Saturday, February 19, 2011

Noggin Strain: What is a Failing School?

Noggin Strain: What is a Failing School?: "Imagine you're a new teacher looking for your first job. You read the job postings and check online sources to learn about the schools..."

Challenging the Status Quo

This week we had parent teacher conferences at our school, and, as has happened many times before, my mouth got me in trouble.  Since being back in the classroom this year after a year of working as an Instructional Coach and several years away from education, I have struggled this year with our school's (and presumably most schools') emphasis on the dreaded johnny-come-lately rite of Spring: the State Assessments.  The be-all, end-all of education today:  the one-day snapshot of our students that is so highly regarded as an accurate measurement of student learning that it is used to determine everything from school funding to teacher evaluations.  You can see where I'm going with this.  Yes, I made a disparaging comment about the state test to a parent, and it got back to my principal.

He was diplomatic and wanted to make clear that he was not "chastising" but rather "informing" me of this oversight.  I was contrite.  After all, I am a team player.  It is my duty to prepare my students for the test to the best of my ability.  It is my wish to help our school achieve our goal (incidentally, a goal set by the administration, not the teachers) of raising our school's rating based in large part on test scores).  I promised not to say anything disparaging about the test in the future.

But it is also my goal, my larger, higher-ground goal, to instill a passion for learning, an aptitude for critical thinking in my students.  I, like many teachers I know, tend to view the standardized tests as a necessary evil by-product of the times; neither helpful, nor, in most cases, particularly harmful - just another unfortunate waste of time and money.  Maybe I was wrong, I thought after I got home that night.  Maybe I needed to research the many benefits of standardized testing and give myself a serious attitude adjustment.  I started Googling.
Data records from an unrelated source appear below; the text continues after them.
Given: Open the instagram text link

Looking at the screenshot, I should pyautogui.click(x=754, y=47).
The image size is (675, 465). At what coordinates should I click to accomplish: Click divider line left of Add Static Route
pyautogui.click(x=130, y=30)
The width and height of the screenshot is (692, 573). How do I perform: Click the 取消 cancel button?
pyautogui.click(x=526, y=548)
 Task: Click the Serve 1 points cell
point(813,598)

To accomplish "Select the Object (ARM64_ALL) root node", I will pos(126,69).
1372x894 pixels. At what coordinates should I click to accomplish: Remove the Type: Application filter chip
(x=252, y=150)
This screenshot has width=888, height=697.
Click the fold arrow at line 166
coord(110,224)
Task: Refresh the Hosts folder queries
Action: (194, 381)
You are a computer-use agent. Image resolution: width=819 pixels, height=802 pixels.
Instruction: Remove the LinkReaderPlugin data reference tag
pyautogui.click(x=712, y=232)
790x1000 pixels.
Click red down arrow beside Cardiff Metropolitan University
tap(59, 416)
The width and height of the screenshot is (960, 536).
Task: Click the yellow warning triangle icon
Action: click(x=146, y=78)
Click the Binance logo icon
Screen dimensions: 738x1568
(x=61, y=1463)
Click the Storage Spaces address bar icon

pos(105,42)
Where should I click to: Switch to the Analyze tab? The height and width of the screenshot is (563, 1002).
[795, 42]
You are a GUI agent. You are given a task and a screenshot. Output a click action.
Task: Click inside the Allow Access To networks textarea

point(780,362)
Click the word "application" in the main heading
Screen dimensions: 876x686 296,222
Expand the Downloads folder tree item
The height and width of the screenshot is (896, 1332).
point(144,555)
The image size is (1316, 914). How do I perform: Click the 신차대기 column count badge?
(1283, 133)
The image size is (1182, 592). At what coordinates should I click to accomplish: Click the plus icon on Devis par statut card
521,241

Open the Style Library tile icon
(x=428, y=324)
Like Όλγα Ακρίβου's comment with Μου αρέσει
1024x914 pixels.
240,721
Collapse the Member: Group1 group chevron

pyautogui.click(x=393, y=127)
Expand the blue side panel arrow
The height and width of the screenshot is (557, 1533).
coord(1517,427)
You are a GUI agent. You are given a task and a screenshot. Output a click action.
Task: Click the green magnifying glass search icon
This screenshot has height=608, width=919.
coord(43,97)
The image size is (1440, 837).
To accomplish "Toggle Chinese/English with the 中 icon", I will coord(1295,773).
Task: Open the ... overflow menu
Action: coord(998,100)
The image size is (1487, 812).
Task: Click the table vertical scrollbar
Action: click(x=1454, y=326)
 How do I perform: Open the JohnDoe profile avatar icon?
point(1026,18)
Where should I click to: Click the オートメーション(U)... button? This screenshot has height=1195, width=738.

What I found was NOT a wealth of evidence supporting the practice of standardized testing or the success of No Child Left Behind, but just the opposite.  There are pages and pages of studies that proclaim that NCLB has not improved education.  For example, Diane Ravitch, a Research Professor of Education at NYU who worked under both the Bush and Clinton Administrations as Assistant Secretary of Education and a member of the National Assessment Governing Board, said in a recent New York Times article, "By emphasizing testing of basic skills, [standardized testing] guarantees that students will have less time for science, history, the arts or foreign language and thus will be less likely to obtain an education that encourages creativity, innovation and imagination."  After years of researching the efficacy of standardized testing, she changed her position from advocate to critic.  She is the author of The Death and Life of the Great American School System: How Testing and Choice Are Undermining Education (2010).

There are many other prominent education experts who have arrived at the same conclusions.  So why, in the midst of a budget crisis of historic proportion, are we continuing to pump millions of dollars into a program that evidence shows doesn't work?  We are at a critical crossroads not only in this country but on our planet.   Aside from our economic woes, global warming is now widely accepted by scientists not as theory but disturbing fact.  Our future depends on creative solutions that come from people who think outside the box, not blindly follow the status quo that has gotten us into this mess.  We need to be advocates for reforming education to meet the needs of the next generation.  Make no mistake, I will continue to be a team player at my school, but I will NOT be quiet.  We need to embrace innovation and move to problem-solving, project-based assessments in schools.  Our future depends on it.